WASHINGTON • Any members of the US Congress who helped a crowd of President Donald Trump's supporters storm the Capitol should face criminal prosecution, House of Representatives Speaker Nancy Pelosi said.
The unprecedented Jan 6 attack on the seat of Congress left five dead and led the House to impeach Mr Trump a second time, for a fiery speech that day in which he urged thousands of his followers to fight Democratic President-elect Joe Biden's victory.
The hundreds who stormed the Capitol quickly overwhelmed police guarding the building, calling security preparations into question, and showed a level of detailed knowledge about the location of lawmakers' offices by some rioters that raised suspicions.
Democratic Representative Mikie Sherrill, a former US Navy helicopter pilot, has accused some Republican lawmakers of helping Trump supporters, saying she saw colleagues leading groups on "reconnaissance" tours on Jan 5.
Ms Pelosi was asked at a news conference on Friday whether any actions would be taken against lawmakers who may have brought tours to the Capitol the day before the attack, which briefly halted Congress in its duty of certifying Mr Biden's win.
"If in fact it is found that members of Congress were accomplices to this insurrection, if they aided and abetted the crimes, there may have to be actions taken beyond the Congress, in terms of prosecution for that," Ms Pelosi said.
Investigators are probing the possibility that the attack on the Capitol was planned, with help from insiders. Disturbing videos, photos and online communications point to potential conspiracy.
In one video, more than a dozen men wearing assault force-type garb push up the Capitol steps in a line, cutting through the dense crowd towards the building's doors. In another, a woman in a pink hat gives directions via megaphone to others inside the building, telling them where to go.
And several men, including two who made it inside the Senate chamber, carried zip ties that could be used to restrain hostages.
Some officials said many of the pro-Trump protesters who broke into the offices of Ms Pelosi appeared to know how to navigate the maze-like Capitol.
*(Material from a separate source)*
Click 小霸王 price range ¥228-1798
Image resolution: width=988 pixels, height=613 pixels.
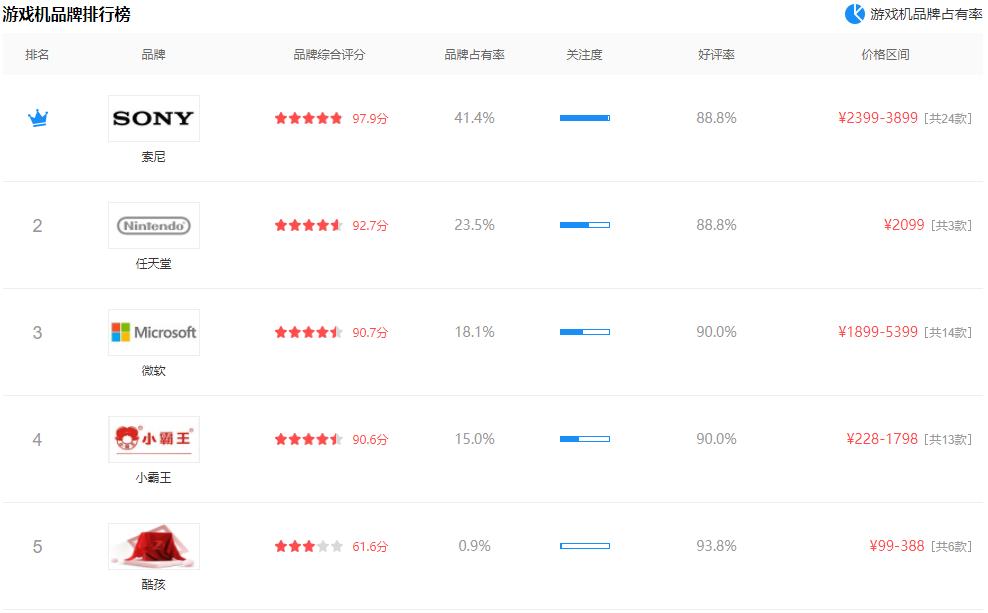(882, 439)

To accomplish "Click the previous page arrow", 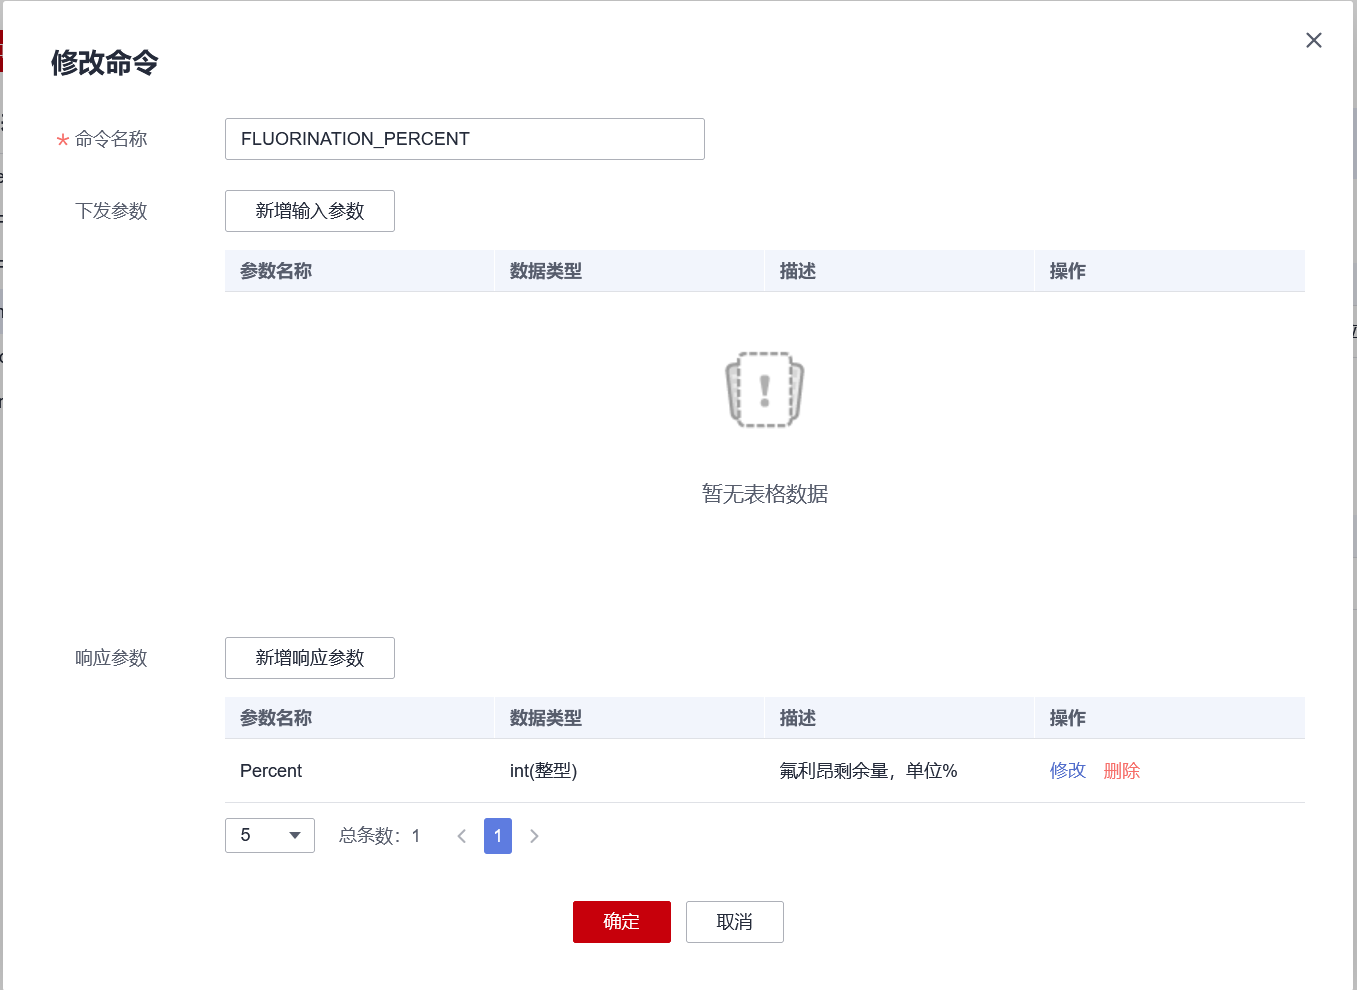I will pos(461,836).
"They knew where to go," senior Democrat James Clyburn told CBS News. "Yes, somebody on the inside of those buildings were complicit in this."
Prosecutors have arrested dozens so far and say more than 200 could be charged. But they have not used the words "conspiracy" or "plot" to describe the assault on the US legislature.
Mr Michael Sherwin, the Washington federal prosecutor overseeing the investigation, said on Friday that investigators see "breadcrumbs of organisation" including communications between those inside the building and outside.
"This is going to take weeks, if not months, to find out the actual motivations of some of these groups," he said.
More than 30 House Democrats, including Ms Sherrill, have asked the acting House and Senate sergeants-at-arms and the acting head of the Capitol Police for information about who was in the building on Jan 5.
The US Justice Department's internal watchdog will review how the Federal Bureau of Investigation and other law enforcement agencies prepared and responded, said Inspector-General Michael Horowitz on Friday.